We are very excited to be showing support for black mothers, fathers, parents and infants during Black Breastfeeding Week. A recent CDC study regarding breastfeeding statistics which found that interventions are needed to address barriers experienced disproportionately by black mothers in their feeding journeys.
During this week, we will be sharing the feeding journeys of real parents in our community. Today, we bring you Rina’s story of the importance of finding support while on your feeding journey.
How would you describe your own feeding (nursing or otherwise) journey?
I sometimes get teary eyed just thinking about how incredibly empowering this journey has been for me. Looking at my girls and knowing that I nourished them for 9 months inside of me and continue to nourish them from my body for months thereafter, it’s just an amazing feeling.
What, if any, misconceptions of nursing did you encounter?
I honestly believed that when people said “breastfeeding is natural”, that it also meant it was easy and that’s just not the case. There’s a lot of challenges that can come with breastfeeding whether it’s your 1st child or 3rd.
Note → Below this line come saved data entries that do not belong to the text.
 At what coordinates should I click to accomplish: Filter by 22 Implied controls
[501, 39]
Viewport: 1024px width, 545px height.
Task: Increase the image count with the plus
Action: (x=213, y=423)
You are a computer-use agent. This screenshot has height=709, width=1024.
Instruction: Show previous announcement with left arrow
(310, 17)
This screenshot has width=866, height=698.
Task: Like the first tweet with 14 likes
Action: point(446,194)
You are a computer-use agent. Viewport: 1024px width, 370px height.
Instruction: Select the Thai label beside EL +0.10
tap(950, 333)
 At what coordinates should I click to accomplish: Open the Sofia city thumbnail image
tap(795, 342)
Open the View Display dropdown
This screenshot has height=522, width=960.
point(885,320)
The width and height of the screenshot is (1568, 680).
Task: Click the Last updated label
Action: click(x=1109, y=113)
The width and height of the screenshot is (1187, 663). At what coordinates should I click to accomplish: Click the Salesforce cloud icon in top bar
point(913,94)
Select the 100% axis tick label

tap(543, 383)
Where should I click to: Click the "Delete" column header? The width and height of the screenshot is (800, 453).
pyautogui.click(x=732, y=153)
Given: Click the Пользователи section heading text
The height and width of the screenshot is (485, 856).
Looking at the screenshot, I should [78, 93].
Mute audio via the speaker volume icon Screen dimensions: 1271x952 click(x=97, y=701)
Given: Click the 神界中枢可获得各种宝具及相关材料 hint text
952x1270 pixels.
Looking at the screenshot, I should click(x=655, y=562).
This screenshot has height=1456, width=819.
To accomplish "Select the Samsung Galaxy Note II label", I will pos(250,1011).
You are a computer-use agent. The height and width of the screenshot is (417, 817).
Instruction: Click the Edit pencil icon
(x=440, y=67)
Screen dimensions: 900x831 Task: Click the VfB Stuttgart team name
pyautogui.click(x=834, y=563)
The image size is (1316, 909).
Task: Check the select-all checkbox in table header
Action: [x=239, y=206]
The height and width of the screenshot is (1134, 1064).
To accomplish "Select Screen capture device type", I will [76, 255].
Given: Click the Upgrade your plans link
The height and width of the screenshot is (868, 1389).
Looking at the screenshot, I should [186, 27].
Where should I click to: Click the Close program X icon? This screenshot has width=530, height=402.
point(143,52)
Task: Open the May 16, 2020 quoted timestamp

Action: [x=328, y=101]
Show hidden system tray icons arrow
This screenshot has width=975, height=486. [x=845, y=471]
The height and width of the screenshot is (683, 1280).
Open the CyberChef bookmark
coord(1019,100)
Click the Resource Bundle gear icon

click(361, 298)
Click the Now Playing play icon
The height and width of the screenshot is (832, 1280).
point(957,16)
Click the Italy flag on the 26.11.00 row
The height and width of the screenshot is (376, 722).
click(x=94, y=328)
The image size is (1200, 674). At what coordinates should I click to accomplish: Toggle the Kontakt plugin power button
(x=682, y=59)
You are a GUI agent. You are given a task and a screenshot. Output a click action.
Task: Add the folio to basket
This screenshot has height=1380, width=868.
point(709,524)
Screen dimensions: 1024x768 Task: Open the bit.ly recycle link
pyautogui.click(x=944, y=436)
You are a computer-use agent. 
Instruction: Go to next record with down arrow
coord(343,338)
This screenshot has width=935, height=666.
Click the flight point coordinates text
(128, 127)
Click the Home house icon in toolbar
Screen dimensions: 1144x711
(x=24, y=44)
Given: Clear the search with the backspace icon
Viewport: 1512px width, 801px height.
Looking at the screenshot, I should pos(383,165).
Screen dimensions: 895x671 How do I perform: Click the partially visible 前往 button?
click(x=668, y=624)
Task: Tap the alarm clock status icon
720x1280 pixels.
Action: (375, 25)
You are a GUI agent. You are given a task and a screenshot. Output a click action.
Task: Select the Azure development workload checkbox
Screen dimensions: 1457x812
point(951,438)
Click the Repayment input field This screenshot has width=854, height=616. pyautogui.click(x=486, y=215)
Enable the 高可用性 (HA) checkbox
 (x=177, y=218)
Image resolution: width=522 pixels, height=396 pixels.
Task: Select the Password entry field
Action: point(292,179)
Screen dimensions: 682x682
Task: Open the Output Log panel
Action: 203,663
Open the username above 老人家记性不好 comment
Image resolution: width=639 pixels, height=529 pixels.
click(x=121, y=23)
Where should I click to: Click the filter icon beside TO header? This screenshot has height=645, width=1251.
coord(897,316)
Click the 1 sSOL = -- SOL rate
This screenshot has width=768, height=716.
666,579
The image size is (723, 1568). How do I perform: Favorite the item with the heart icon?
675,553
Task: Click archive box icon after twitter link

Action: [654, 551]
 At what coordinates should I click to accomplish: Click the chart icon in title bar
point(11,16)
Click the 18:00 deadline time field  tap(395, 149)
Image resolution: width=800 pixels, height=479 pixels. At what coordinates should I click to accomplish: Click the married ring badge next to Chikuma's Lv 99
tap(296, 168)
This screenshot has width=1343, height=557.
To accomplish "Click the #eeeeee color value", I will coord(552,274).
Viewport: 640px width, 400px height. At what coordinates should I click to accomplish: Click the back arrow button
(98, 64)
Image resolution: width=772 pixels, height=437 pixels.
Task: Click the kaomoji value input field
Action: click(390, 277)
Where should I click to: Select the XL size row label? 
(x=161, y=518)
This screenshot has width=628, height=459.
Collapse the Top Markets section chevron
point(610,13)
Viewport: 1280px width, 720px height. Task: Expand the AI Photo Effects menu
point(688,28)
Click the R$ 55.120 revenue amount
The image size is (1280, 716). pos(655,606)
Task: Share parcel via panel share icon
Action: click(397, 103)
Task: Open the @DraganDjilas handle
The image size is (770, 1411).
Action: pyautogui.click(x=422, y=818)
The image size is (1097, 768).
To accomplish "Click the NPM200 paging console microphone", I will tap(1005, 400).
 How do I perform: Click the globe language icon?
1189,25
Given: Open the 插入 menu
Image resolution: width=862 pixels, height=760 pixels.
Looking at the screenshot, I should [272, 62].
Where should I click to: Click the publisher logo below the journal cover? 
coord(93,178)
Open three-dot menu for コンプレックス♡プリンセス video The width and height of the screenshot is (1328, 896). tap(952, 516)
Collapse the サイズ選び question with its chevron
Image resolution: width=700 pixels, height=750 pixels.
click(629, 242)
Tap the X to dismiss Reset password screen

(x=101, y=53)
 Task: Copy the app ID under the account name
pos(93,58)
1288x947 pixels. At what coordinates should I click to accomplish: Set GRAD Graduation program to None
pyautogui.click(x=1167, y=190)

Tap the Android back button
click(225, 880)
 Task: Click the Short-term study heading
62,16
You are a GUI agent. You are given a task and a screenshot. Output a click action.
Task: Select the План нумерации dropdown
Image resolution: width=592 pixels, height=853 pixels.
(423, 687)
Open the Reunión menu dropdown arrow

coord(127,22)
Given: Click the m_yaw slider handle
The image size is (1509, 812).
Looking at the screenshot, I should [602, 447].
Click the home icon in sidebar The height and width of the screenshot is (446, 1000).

Did you have any complications or challenges on your feeding journey?
Absolutely!! With both of my girls I had some challenges. With my first, I wasn’t producing enough milk which really freaked me out so I took the advice of my friends and sought out a lactation consultant who really helped me get through that rough patch. With my second daughter, we discovered she had an upper lip and tongue tie pretty early on which made our nursing sessions beyond uncomfortable and painful for the both of us. I honestly didn’t think I would be able to nurse her much longer but after getting it revised, it was as if I had a brand new baby, happy and content and I actually looked forward to nursing her.
What resources or support helped you on your journey?
The village of mamas that I rely on have really helped me along the way!! I know so many moms with different experiences and resources that are always willing to help and provide advice or sometimes just a listening ear when I need it the most.
Why do you think it’s important to have Black Breastfeeding Week?
The truth is that while trying to prepare myself to be a mom for the first time, I quickly realized that breastfeeding advocacy is mostly led by white women–I recall very clearly being obsessed with reading every book, blog, and article that claims to get you ready for your new baby and realizing that very few (if any) of the authors and writers looked like me or “spoke to me”. I would literally have to go out of my way to find something that felt like it had me in mind. I think that the absence of black voices in this instance creates a false narrative or at the very least, perpetuates the myth that black women do not breastfeed. Black Breastfeeding Week provides the platform to initiate conversations, pass on information, and shatter that myth.
Do you have any specific advice to share with anyone looking to nurse?
Seek support, find yourself a cheerleader or several. Even if you don’t think you need it because you’ve got the whole “breastfeeding thing” down, it’s nice to have people in your corner to cheer you on from the beginning when your nipples are cracked and bleeding all through when your toddler is pulling down your shirt in public for a refill (if you choose to nurse that long). Surround yourself with people that will lift you up and support you through your journey, no matter what path you choose and how long you decide to stay on it.